The experiments also used the self-built dataset mentioned in Section 3.1 to recognize some keywords in VAT invoices and airline trip tickets in order to test the model’s matching of keyword segments with the recognized information. The recognition results are shown in Table 3, and the model performs better in recognizing tickets such as VAT invoices and airline trip tickets.
Table 3. Keyword recognition performance.
As can be seen from the table, the recognition rate of the model for each key area of the VAT invoices is over 95%, which meets the requirements of invoice recognition.
From the above experiments, it can be concluded that the optimized model StrucTexT_slim has a higher accuracy; its recognition speed is greatly accelerated, and its model volume is compressed, which solves a series of problems (slow recognition speed, large model volume, and difficulty of deployment within a traditional invoice recognition model). The experiments also show that the model has high recognition accuracy in its assessment of complex invoices, such as VAT invoices.

4. Conclusions

In this article, a structured invoice recognition method based on the StrucTexT model is proposed.
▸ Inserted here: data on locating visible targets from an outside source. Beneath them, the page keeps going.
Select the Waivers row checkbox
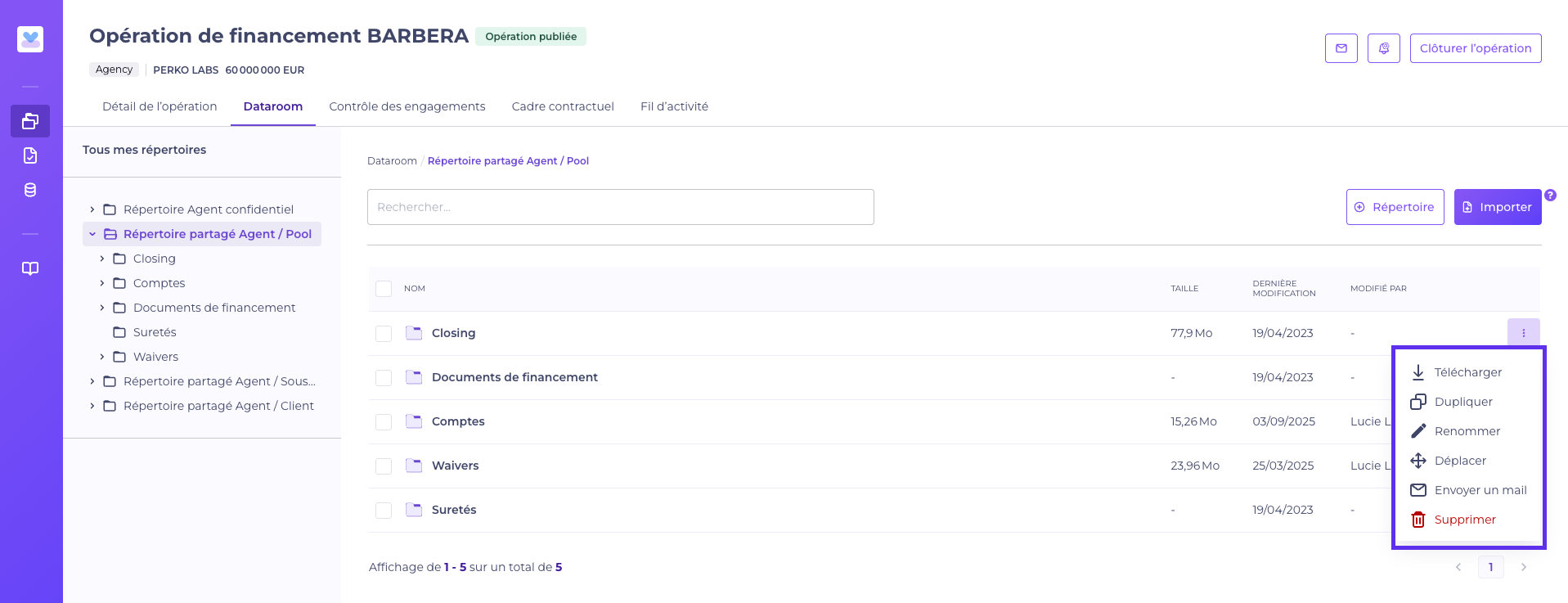This screenshot has height=603, width=1568. pyautogui.click(x=384, y=466)
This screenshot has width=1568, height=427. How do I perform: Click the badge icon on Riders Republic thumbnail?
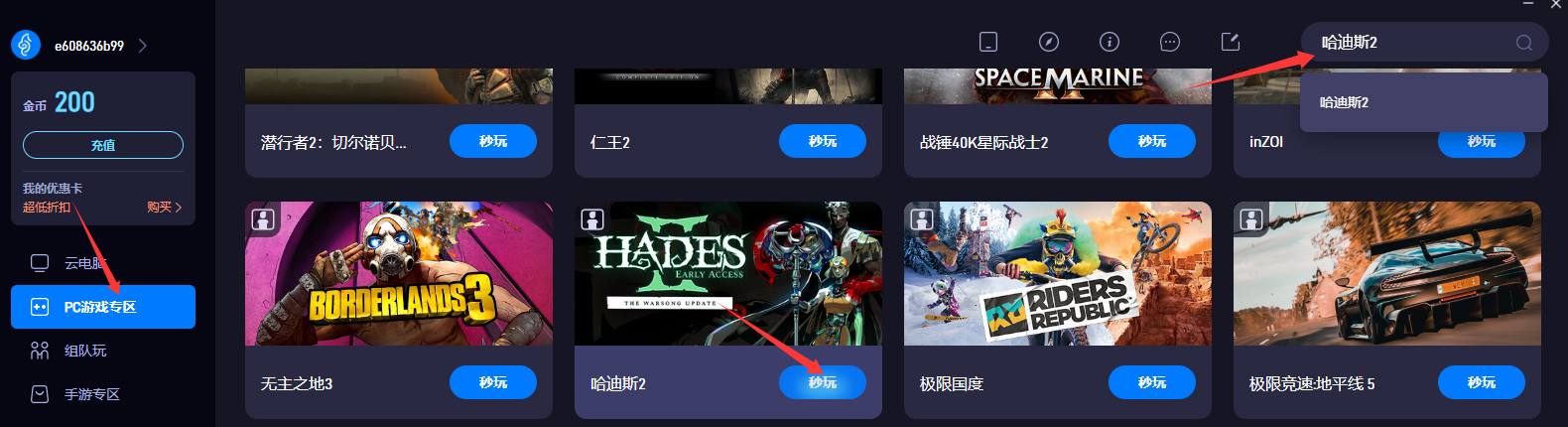922,219
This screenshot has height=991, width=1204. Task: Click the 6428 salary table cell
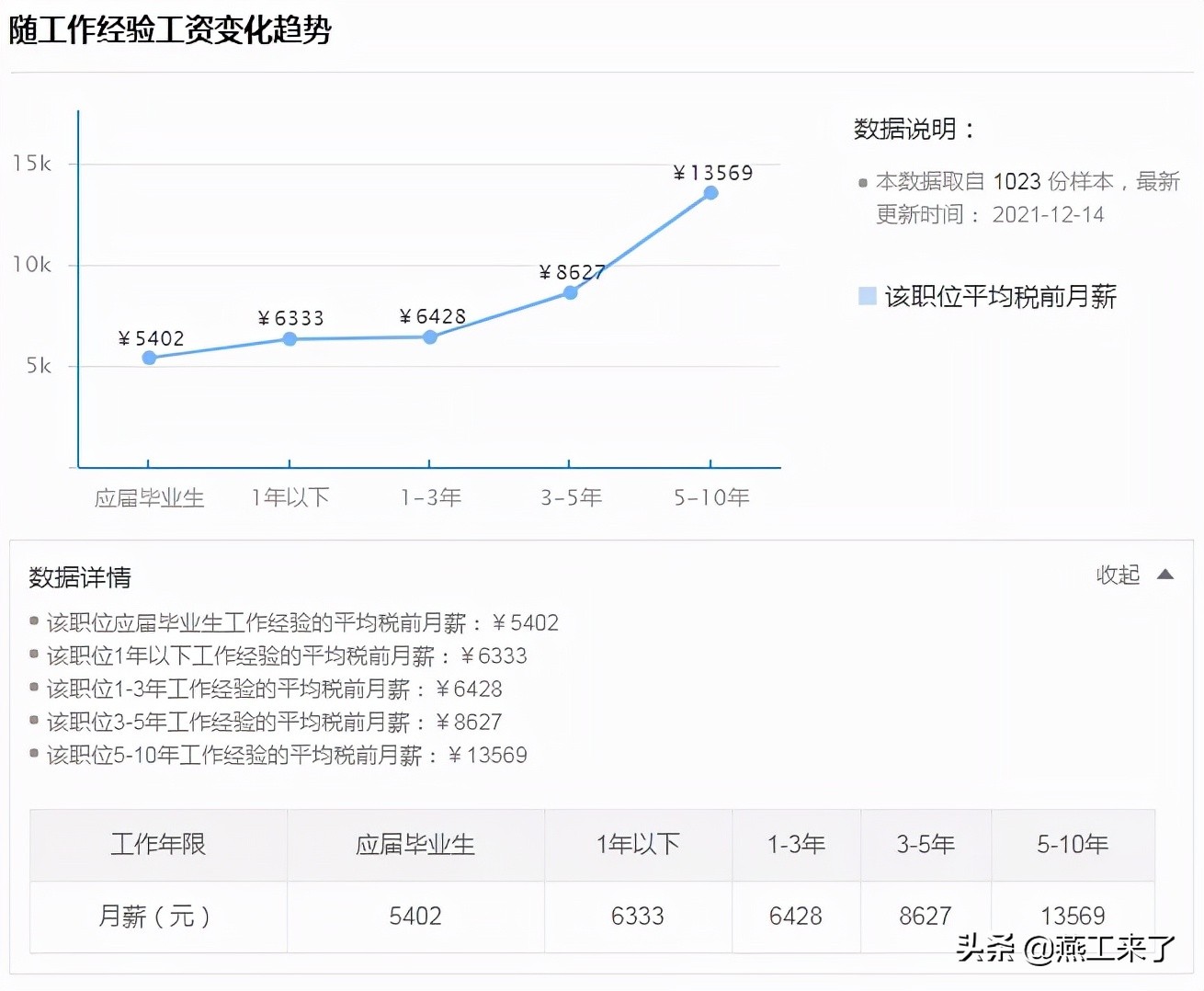[x=796, y=916]
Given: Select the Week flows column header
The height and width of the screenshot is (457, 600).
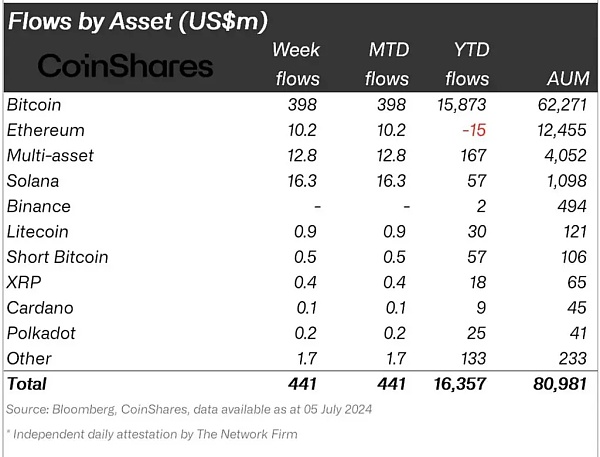Looking at the screenshot, I should coord(295,64).

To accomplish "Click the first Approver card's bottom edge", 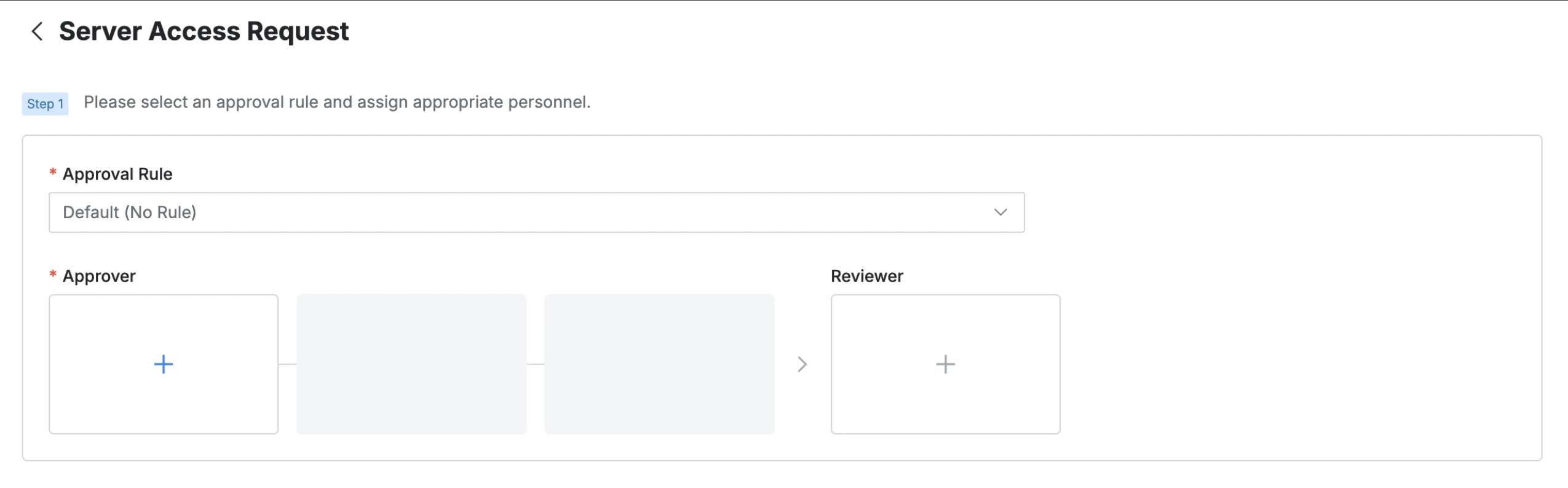I will click(x=164, y=433).
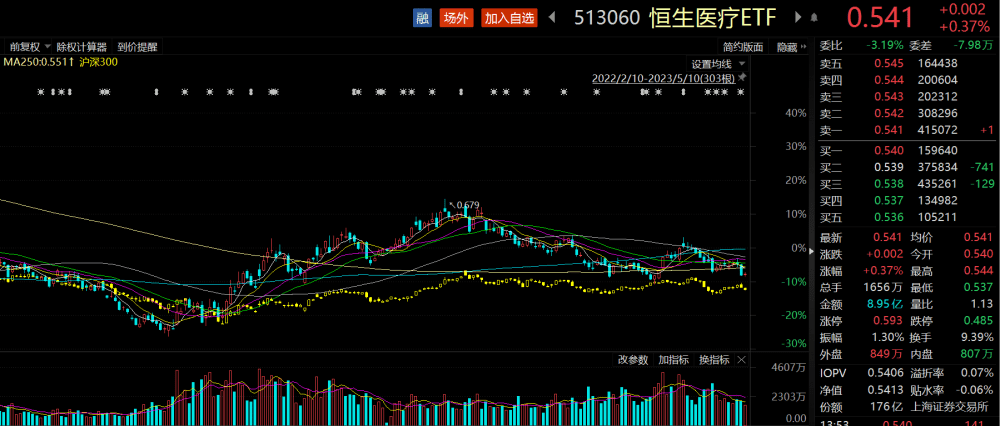Click the 沪深300 overlay label
The image size is (1000, 426).
tap(99, 62)
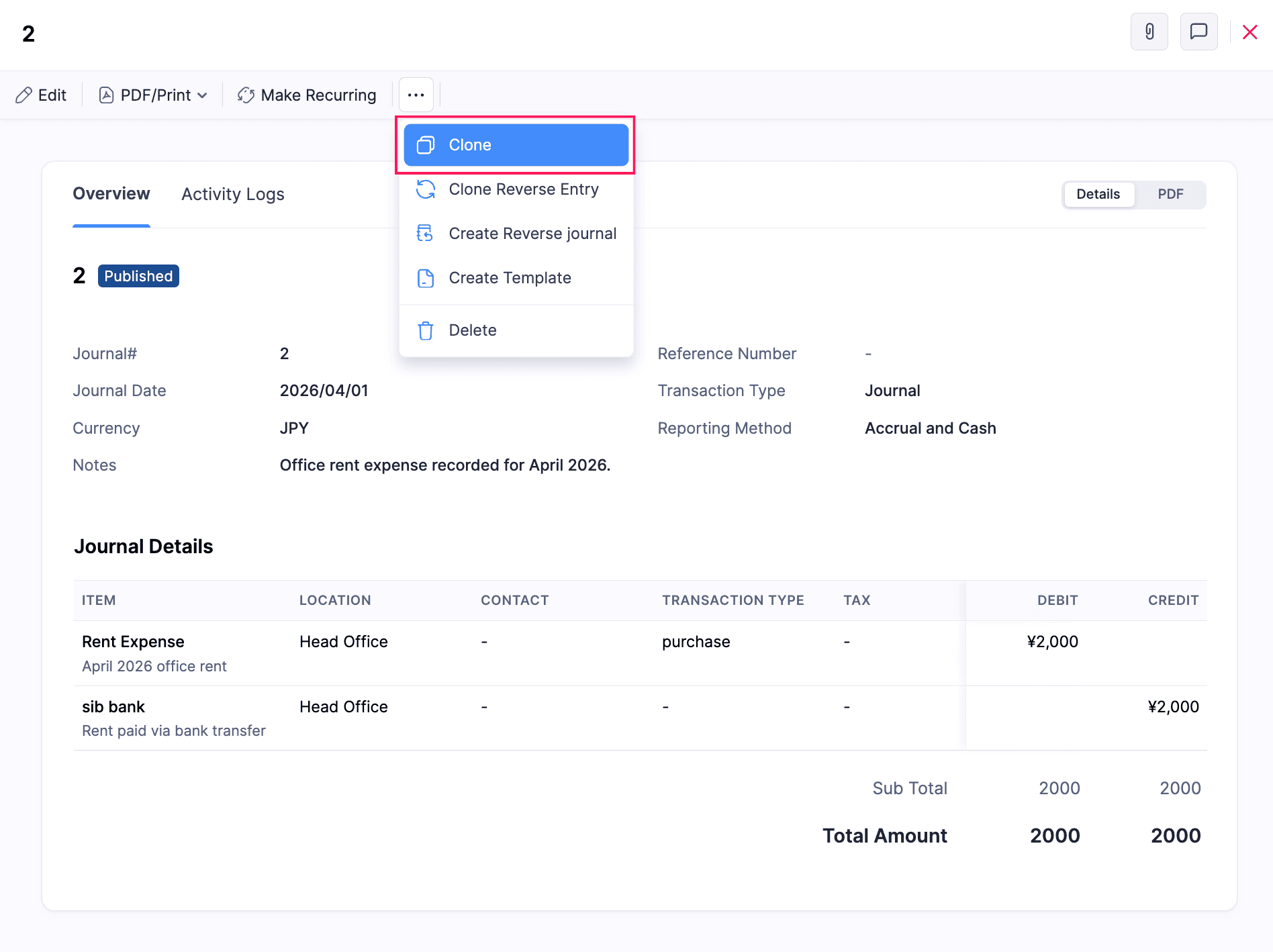Open the Activity Logs tab

click(232, 194)
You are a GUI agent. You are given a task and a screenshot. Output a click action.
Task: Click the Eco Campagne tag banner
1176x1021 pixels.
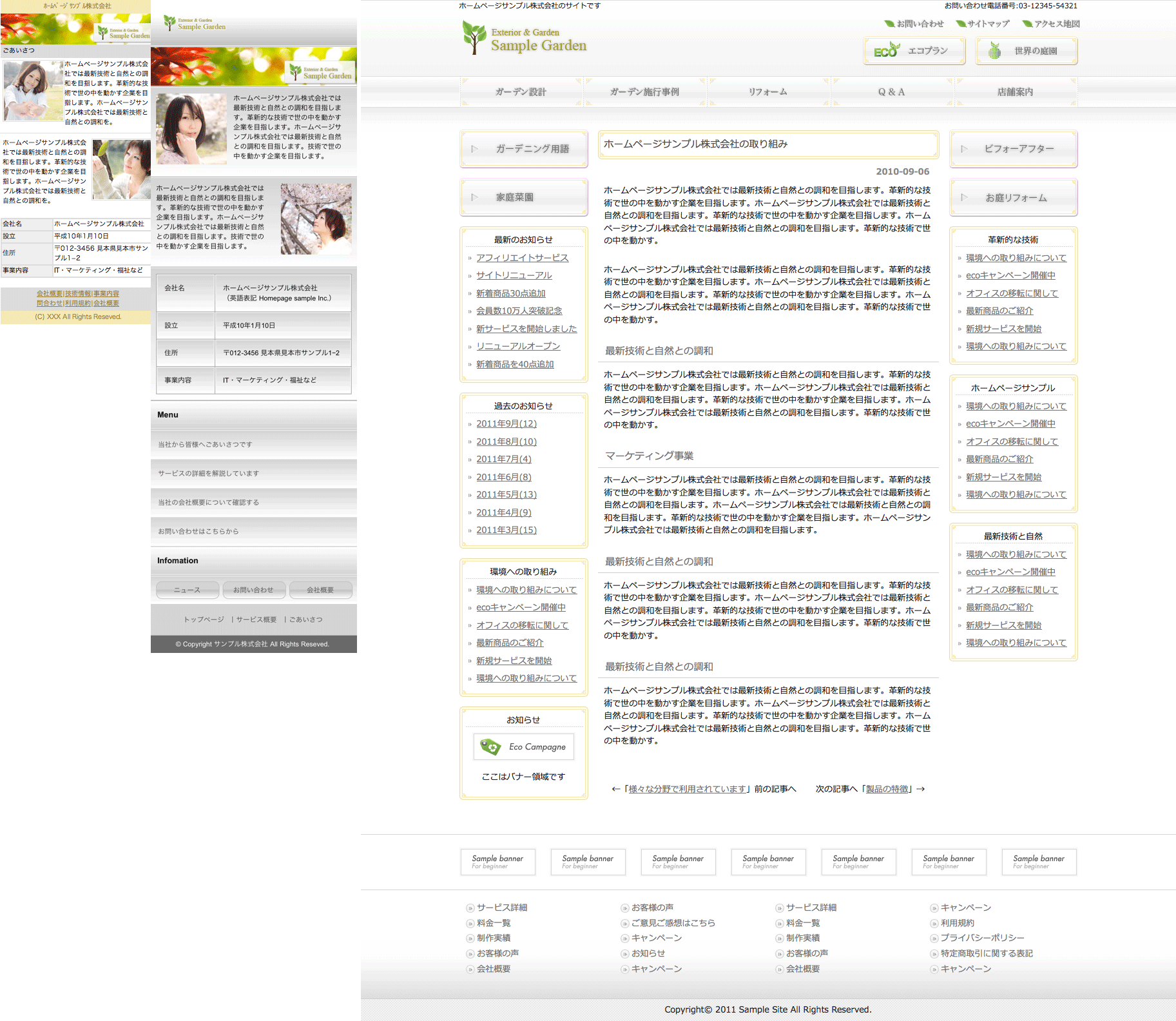pos(523,746)
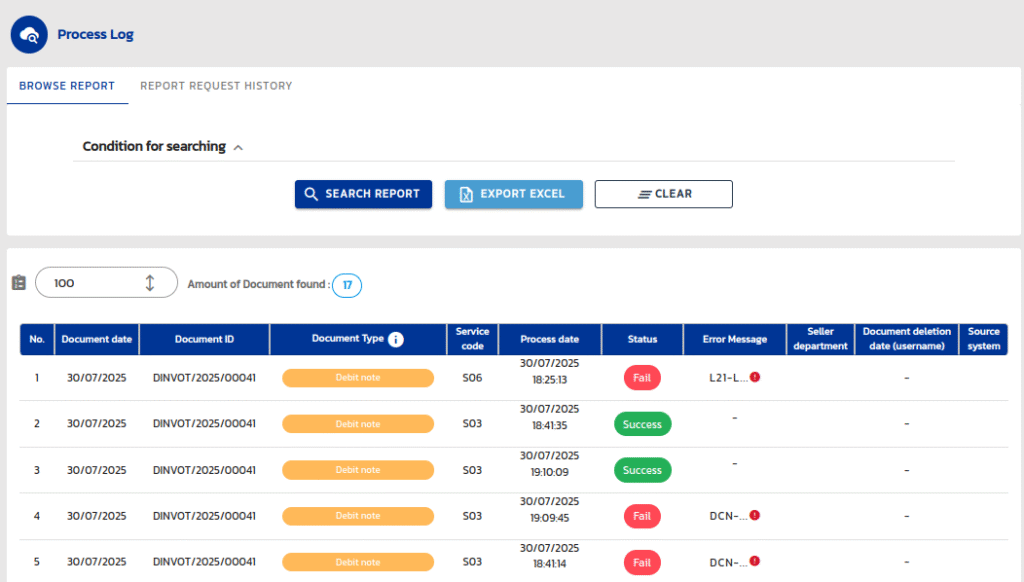Click the Search Report button
The image size is (1024, 582).
pos(363,194)
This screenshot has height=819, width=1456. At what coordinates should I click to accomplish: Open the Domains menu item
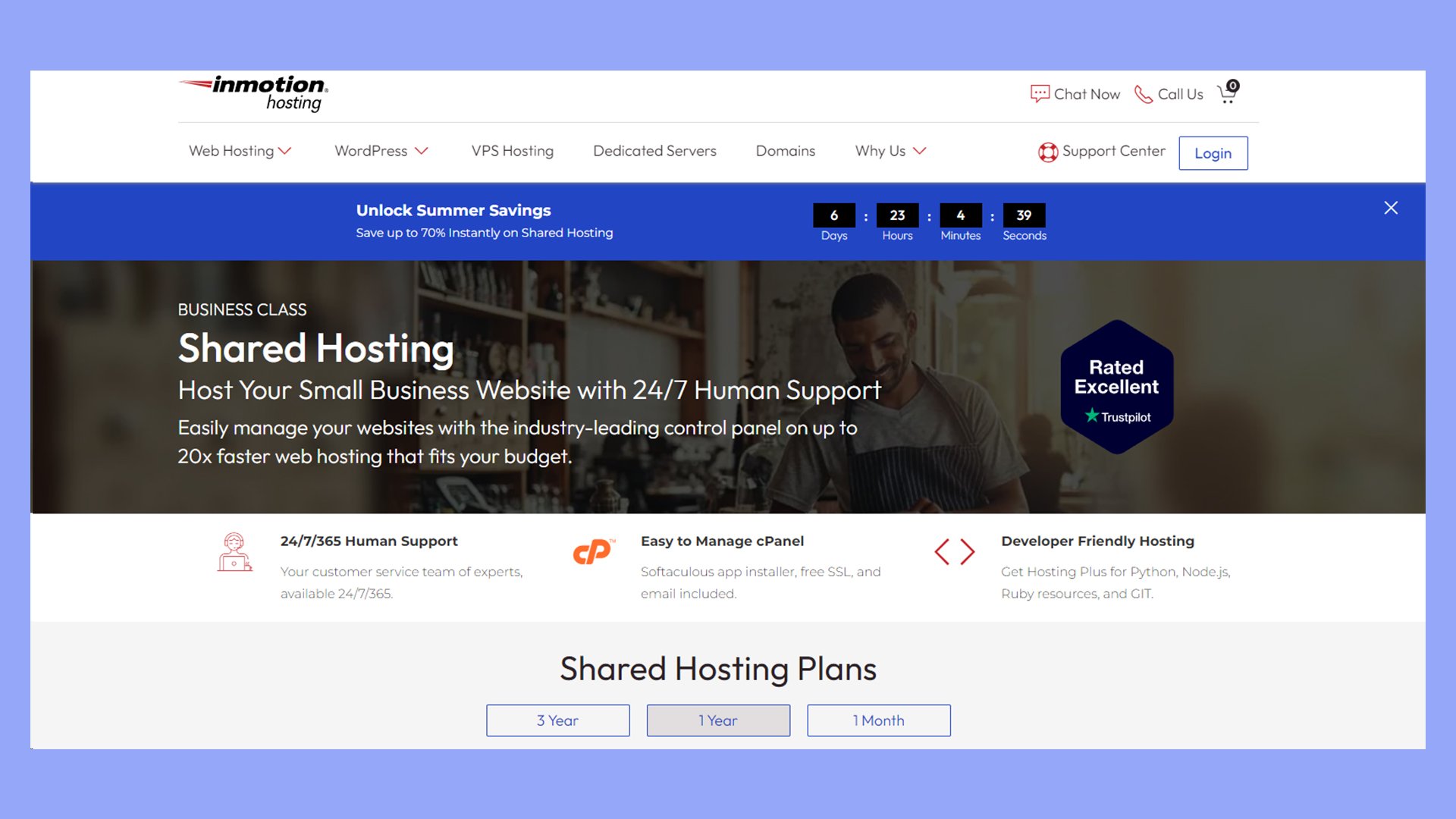(x=784, y=150)
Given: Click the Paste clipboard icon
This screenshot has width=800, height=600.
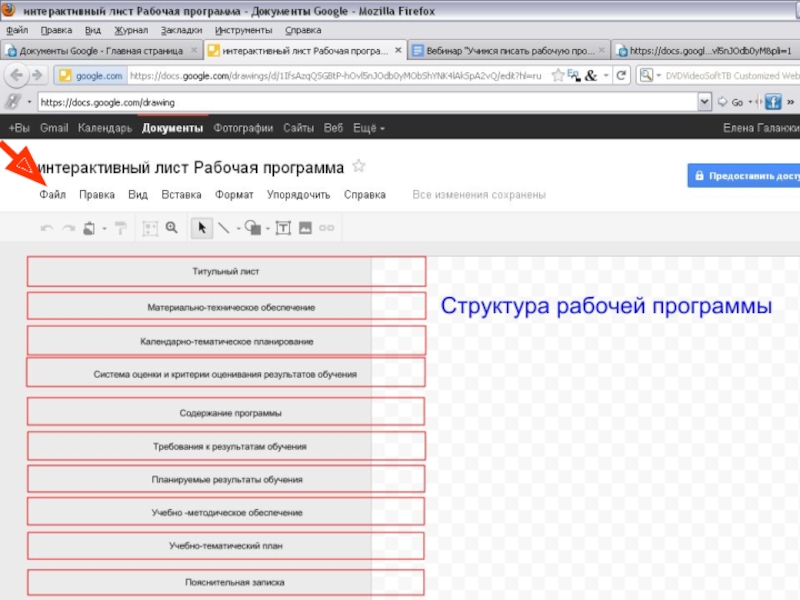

To address the issue of invoices with multiple attributes, the structured StrucTexT model is used for recognition but is made lightweight and therefore optimized for practical applications. The experimental results show that the proposed method achieves an accuracy rate of over 94% on the publicly available datasets SROIE and FUNSD and an accuracy rate of over 95% on a self-built structured invoice dataset, with a 30% decrease in average processing time. The model’s size was reduced by 20%, making it more deployment-friendly. The proposed method has a fast recognition speed and is highly practical, all without sacrificing accuracy, making it applicable to production on a daily basis.

Author Contributions

Conceptualization, Z.L. and W.T.; methodology, Z.L. and W.T.; experiment design, Z.L. and W.T.; experimental validation, Z.L., W.T., Y.L. and H.S.; formal analysis, Z.L., W.T. and C.L.; resources, Z.L.; data collection, Z.L. and C.L.; writing—original draft preparation, W.T.; writing—review and editing, Z.L.; supervision, Z.L. and C.L.; project administration, Z.L. and C.L.; funding acquisition, Z.L. and C.L. All authors have read and agreed to the published version of the manuscript.

Funding

This research was funded by the National Key Research and Development Program of the 13th Five-Year Plan (2019YFD1100904), the National Natural Science Foundation of China (51878536), and the Science and Technology Program for Housing and Urban-Rural Development of Shaanxi Province. (2020-K09).

Institutional Review Board Statement

Not applicable.

Data Availability Statement

The public dataset SROIE is available at the following link: GitHub—zzzDavid/ICDAR-2019-SROIE: ICDAR 2019 Robust Reading Challenge on Scanned Receipts, OCR, and Information Extraction. The public dataset FUNSD is available at the following link: FUNSD (guillaumejaume.github.io) (accessed on 4 July 2022). Self-built datasets cannot be made public due to the privacy of invoices.

Acknowledgments

We are grateful for the financial support provided and the valuable comments from the editors and reviewers.

Conflicts of Interest

The authors declare no conflict of interest.